Sunday, November 04, 2018

Reading the Bible Seriously, but not Literally

Numbers 22:21-31 by Rev. Susan Lukey
Series:Why We Are A Church Community Fall 2018

The Bible is this amazing, wonderful, & fascinatingly diverse collection of sayings, stories, genealogies, poems, proverbs, historical writings, parables, and more. It’s not a book – it’s a library. It contains the most comforting words: “The Lord is my shepherd, I shall not want.” And the most poetically beautiful words: “They shall rise up on wings like eagles; they shall run and not be weary; they shall walk and not be faint.” And the wisest words: “Love your enemies; do not repay evil for evil.” And the strangest stories.... When we choose to follow the Way of Jesus, then we choose this book as our guide and our wisdom, and that includes all the strange and weird parts, as well as all the beautiful, wise and wonderful parts.
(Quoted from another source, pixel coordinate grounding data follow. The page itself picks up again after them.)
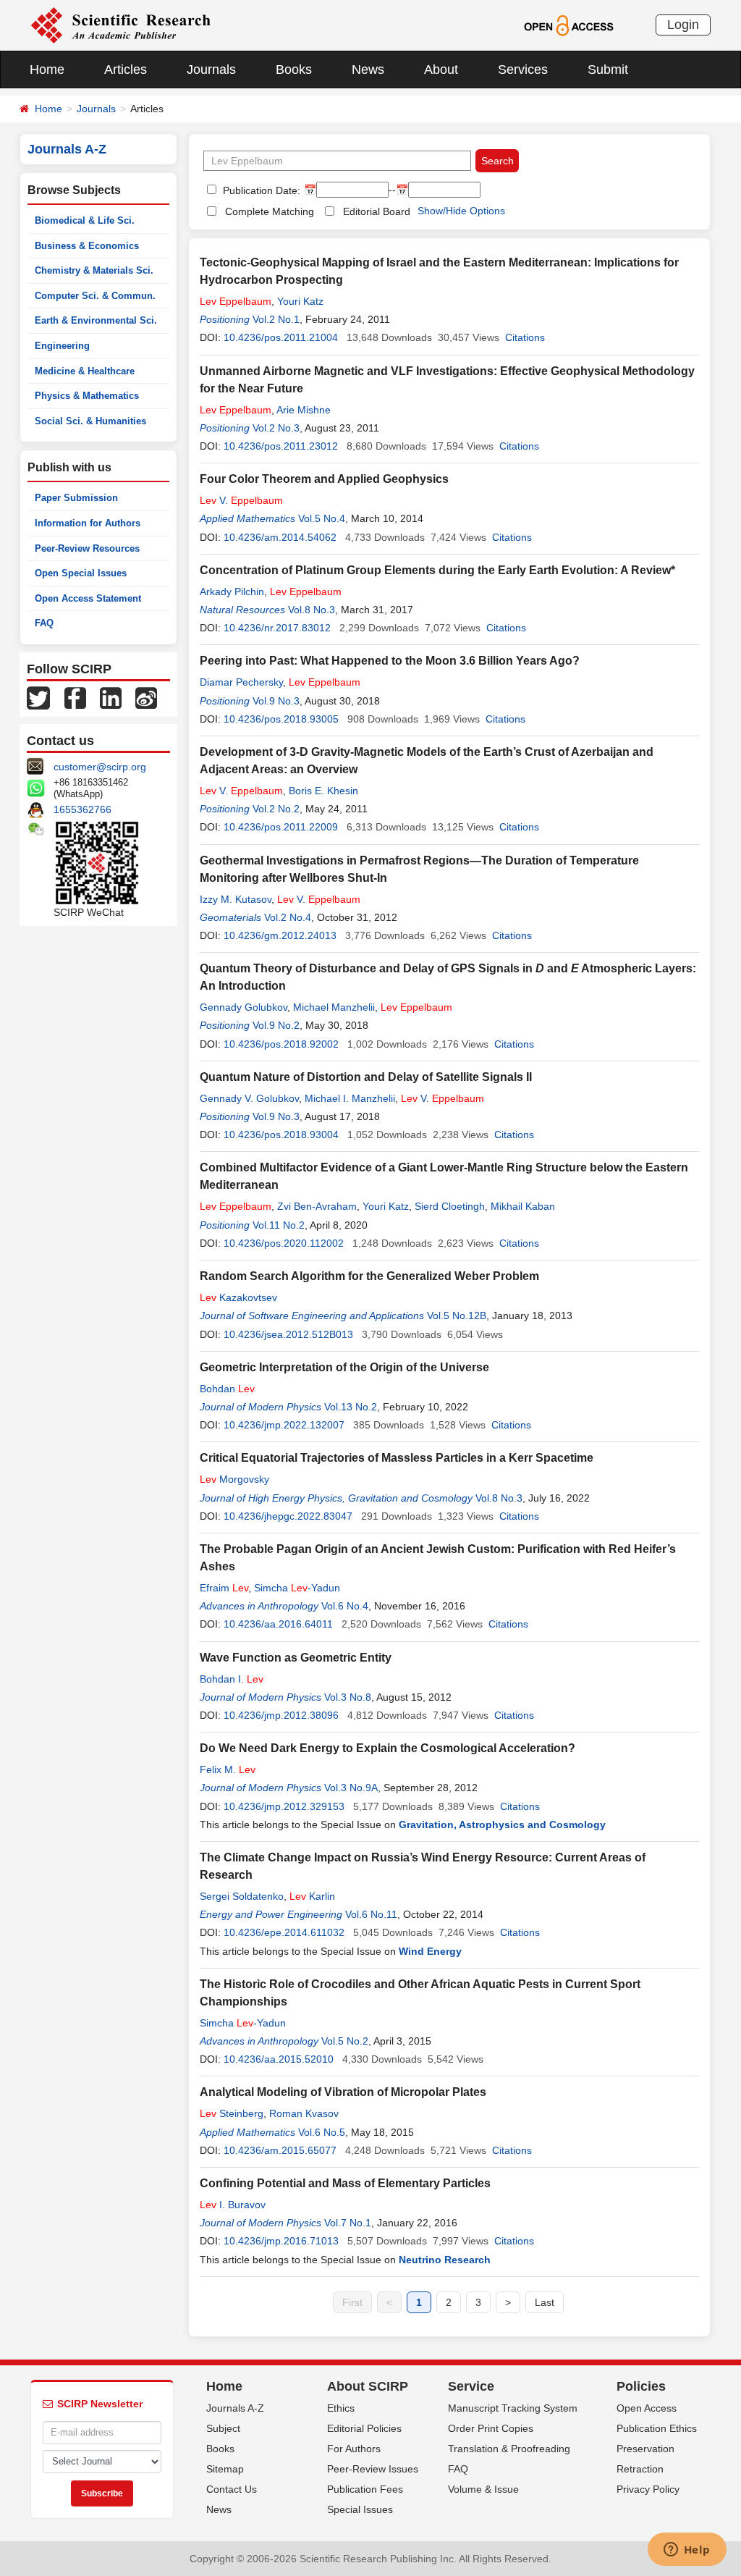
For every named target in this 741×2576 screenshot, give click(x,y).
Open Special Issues (81, 573)
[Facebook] (75, 697)
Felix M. (227, 1769)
It includes all the imperfect, stumbling, bumbling characters, as well as the compassionate, wise ones. Then, there are the many Christians who declare that the Bible must be seen as inerrant, infallible, and it must be taken literally. They resist asking any questions about why things might be contradictory in scripture or why the Bible says things that science and life experience might tell us are no longer accurate. In a way, they are trying to protect the Bible, to build a fence around it so it doesn’t get trampled down. Perhaps, underneath, they are afraid that the Bible will be dismissed as irrelevant, and so they protect it with words such as literal, inerrant & infallible. But the Bible doesn’t need protecting. In fact, the more it is protected from questions, debates, and wrestling, the less relevant it does become. So, what is the Bible? How would I describe it and my relationship to it? I believe the Bible is a collection of writings from dozens, if not hundreds of people. I believe, as David preached from 2nd Timothy last week, that the Bible is inspired by God. Yet, that inspiration was given to fallible people, people who can misunderstand and make errors, people who were shaped by their own cultural understandings, even as they tried to express their experience of God.